Dawn Eden Goldstein is an American Roman Catholic author and journalist who was formerly a rock music historian and tabloid newspaper headline writer. Under the pen name Dawn Eden, she has also written books on topics concerning faith, sexuality, and spiritual healing. Goldstein was born to a Reform Jewish household. She is the grand-niece of poet Alma Denny.
Early career
Goldstein began writing about rock music under the abbreviated name "Dawn Eden" in 1985 for fanzines, eventually becoming a popular-music historian, writing for Mojo, Salon, New York Press, and Billboard, among others. In 1989 she graduated from New York University with a degree in Communications. From 1990 through the early 2000s, she penned liner notes for more than seventy CD reissues.
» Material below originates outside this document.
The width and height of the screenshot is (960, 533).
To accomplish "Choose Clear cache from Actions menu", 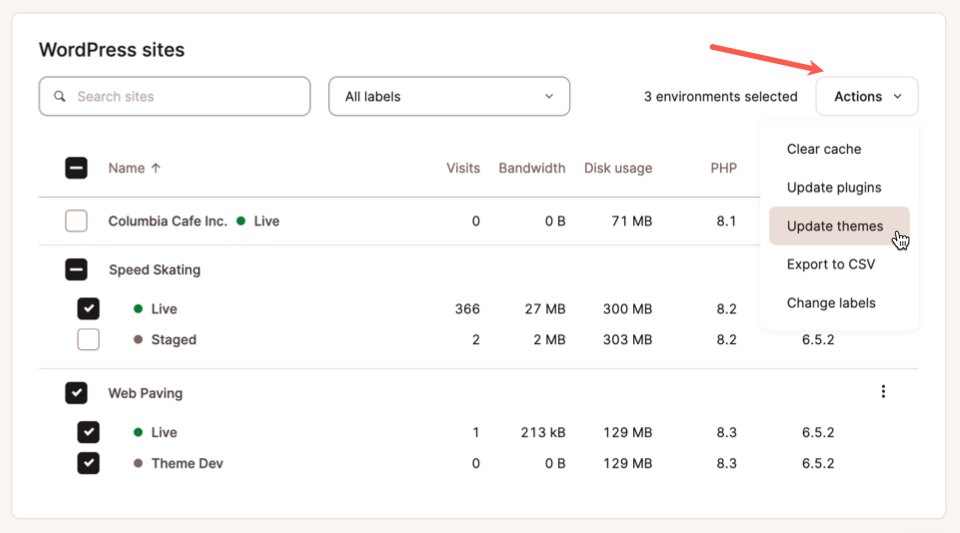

Artists she interviewed include Harry Nilsson, Del Shannon, and Lesley Gore. She spent years researching and championing the music and life of sunshine pop progenitor Curt Boettcher and wrote liner notes for several collections of his work.
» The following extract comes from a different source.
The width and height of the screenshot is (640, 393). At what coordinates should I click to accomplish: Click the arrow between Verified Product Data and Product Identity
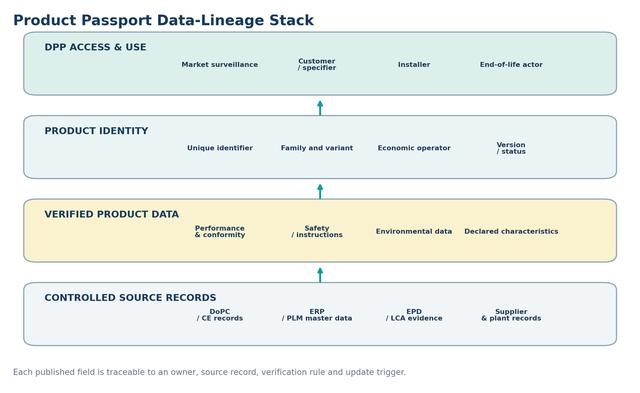click(320, 191)
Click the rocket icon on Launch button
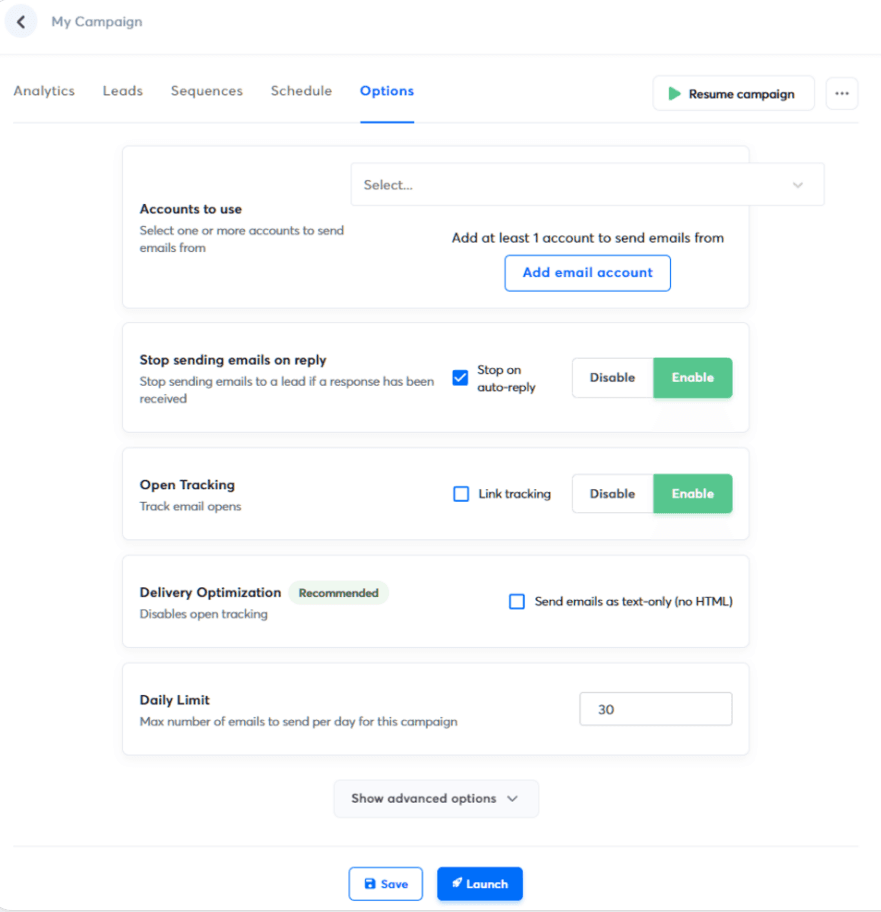This screenshot has height=912, width=881. point(459,883)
Religious conversion and subsequent achievements
In 1999, Goldstein had a "born-again" experience that led her to become a Protestant Christian. In 2006, she was received into the Roman Catholic Church. She worked as a copy editor at the New York Post from early 2002 to January 2005. A headline she wrote about a toilet-bowl collapse won first place in the "Brightest Headline" category of the 2004 New York State Associated Press Awards. She was forced to leave the Post after edits she made to a story about in vitro fertilization revealed her pro-life sympathies. The firing led the New York Observer to publish a front-page profile of her by George Gurley, "Eden in Exile." Goldstein was hired in April 2005 by the New York Daily News as assistant news editor of its newly relaunched National Edition. She later became deputy news editor for the newspaper's new weekly regional editions. Goldstein left the Daily News in 2007 to move to Washington, D.C., where, in 2008, she was successfully treated for thyroid cancer. In May 2010, she received an M.A. in theology from Dominican House of Studies after defending her master's thesis, a critique of Christopher West's presentation of Pope John Paul II's theology of the body. Three months later, after Alice von Hildebrand cited Goldstein's research in her own critique of West, Catholic News Agency made the thesis available for download. After receiving her sacred theology licentiate from the Dominican House of Studies in 2014, Goldstein briefly contributed to the religion-newswriting critique blog GetReligion and began working toward a Doctor of Sacred Theology degree at the University of St. Mary of the Lake. In May 2016, Goldstein became the first woman in the University of St. Mary of the Lake's history to receive a Doctor of Sacred Theology degree. Around this time, after years of going under the name "Dawn Eden," she reclaimed her birth surname, as reported in the Chicago Tribune. From September 2017 to May 2019 she served as assistant professor of Dogmatic Theology at Holy Apostles College and Seminary, in Cromwell, Connecticut.
Books
Her first book The Thrill of the Chaste was published in December 2006; she promoted it with appearances on the Eternal Word Television Network and NBC's Today Show. The Thrill of the Chaste, a revised version of her 2006 work, was issued in January 2015. Goldstein's second book, My Peace I Give You: Healing Sexual Wounds with the Help of the Saints, was published in April 2012 by Ave Maria Press. In November 2012, on the Eternal Word Television Network television program The Journey Home, she told the story of her conversion to the Catholic faith and spoke about healing from childhood sexual abuse. Her third book, Remembering God's Mercy: Redeem the Past and Free Yourself from Painful Memories, was published by Ave Maria Press in February 2016. She discussed the book in an interview with Kathryn Jean Lopez at National Review. The book won First Place in the Inspirational category of the Association of Catholic Publishers 2017 Excellence in Publishing Awards. In March 2019 her fourth book, Sunday Will Never Be the Same: A Rock & Roll Journalist Opens Her Ears to God, was published by Catholic Answers Press. It was the first book published under Goldstein's full birth name. The work recounts Goldstein's spiritual journey "from the temples of her childhood Judaism to the music clubs of Greenwich Village, where she became an acolyte of a new religion: rock & roll." Thereafter the book chronicles Goldstein's eventual conversion to Roman Catholicism.